• [Document excerpt]
The present study showed that high CCI score was a common risk factor for large, medium, and small arteries calcification. Patients with complications at the beginning of PD were more likely to develop VC, indicating that VC was associated with comorbidities, especially CKD and diabetes. Therefore, patients who have various comorbidities at the beginning of dialysis should be actively treated for each comorbidity, and regular monitoring serum Ca and P levels and the progression of VC [25].

In addition to higher CCI scores and lower baseline and time-average iPTH levels, higher baseline TG was also an independent risk factor for medium and small arteries calcification. In CKD patients, the phenomenon of lipid metabolism disorder is quite common. Elevated TG levels accelerate lipid exchange and can cause elevated LDL levels and decreased HDL levels. Chronic oxidative stress situation converts LDL into oxidized LDL. Oxidized LDL can induce vascular smooth muscle cells transdifferentiate into osteoblasts and accelerate the progression of VC. HDL plays a key role in maintaining vascular reactivity and anti-oxidative stress in endothelial cells, which can slow the progression of atherosclerosis.

There were also some limitations in this study. First, the number of study participants was relatively small. Second, the evaluation of the progression of VC in patients has not been considered; thus, the impact of progress rate of VC on prognosis may be ignored. Third, this study did not include the patient's medication, such as the use of calcium-containing P binders, calcitriol, and other drugs. These drugs may have impacts on the patient's Ca and P metabolism and VC.

• [Work order]
Write the next part of the study discussion on vascular calcification, picking up after its final sentence about medications.

• [Data listing]

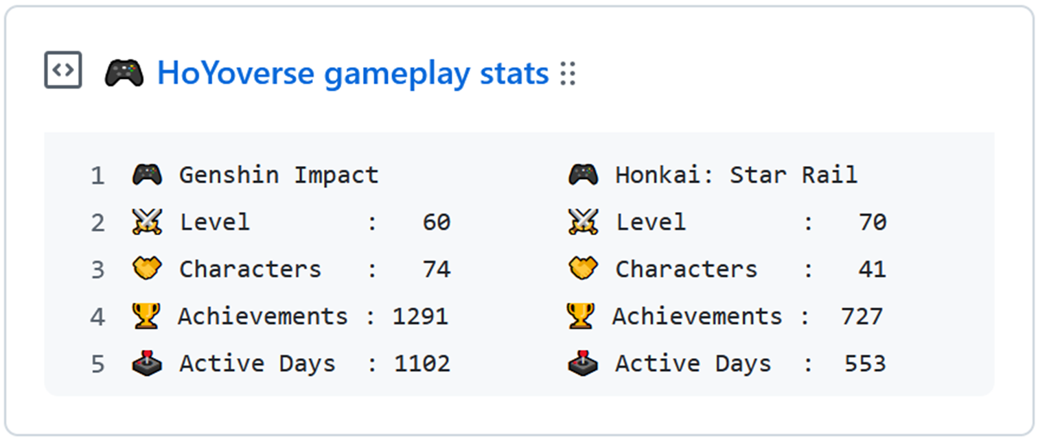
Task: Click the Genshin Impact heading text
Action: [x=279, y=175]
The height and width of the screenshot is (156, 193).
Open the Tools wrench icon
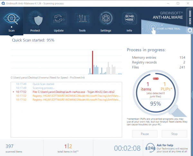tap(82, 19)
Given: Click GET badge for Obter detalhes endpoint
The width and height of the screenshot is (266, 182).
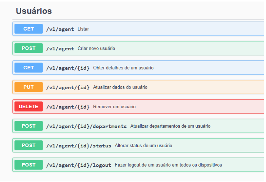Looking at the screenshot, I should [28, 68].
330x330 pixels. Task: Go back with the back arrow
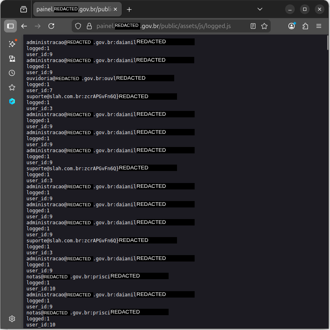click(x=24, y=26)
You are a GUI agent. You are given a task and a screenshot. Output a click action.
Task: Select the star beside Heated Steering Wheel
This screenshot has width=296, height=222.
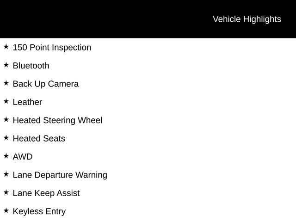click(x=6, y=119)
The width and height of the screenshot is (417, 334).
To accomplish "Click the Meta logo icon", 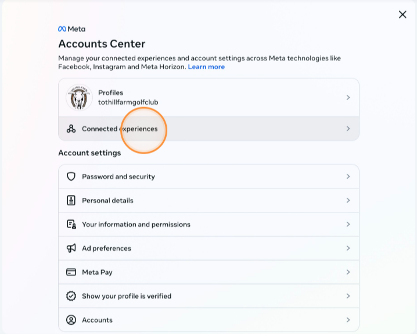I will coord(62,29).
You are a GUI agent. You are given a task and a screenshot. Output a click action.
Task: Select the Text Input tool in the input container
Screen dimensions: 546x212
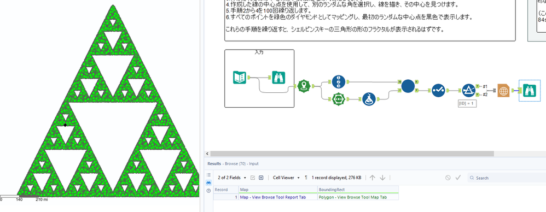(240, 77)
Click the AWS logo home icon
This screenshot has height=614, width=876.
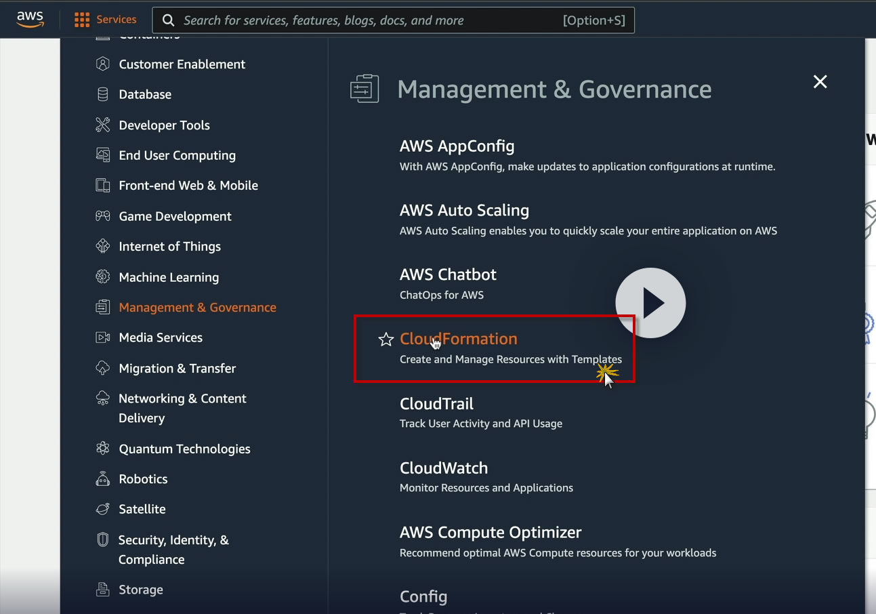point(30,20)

• [Written response]
Conclusion

In summary, in PD patients, the occurrence and influencing factors of different sites of arterial calcification were different. The proportion of large artery calcification was highest, and the proportion of small artery calcification was the lowest. Calcification of small and medium arteries can exist alone without calcification of large artery. Large artery calcification was more likely to occur in patients with older age, longer PD duration, lower baseline iPTH level, and higher CCI scores. Patients with higher CCI scores, higher baseline iPTH level, and higher baseline TG level were more likely to develop small and medium arteries calcification. Regular assessment of VC is beneficial to guide the clinical management and treatment of CKD-MBD.

Ethics Statement

The study was approved by the Ethics Committee of Peking University People's Hospital. As this was a retrospective study using medical records without any intervention, informed consent was exempted by the Ethics Committee.

Disclosure Statement

No conflict of interest is declared by any of the authors.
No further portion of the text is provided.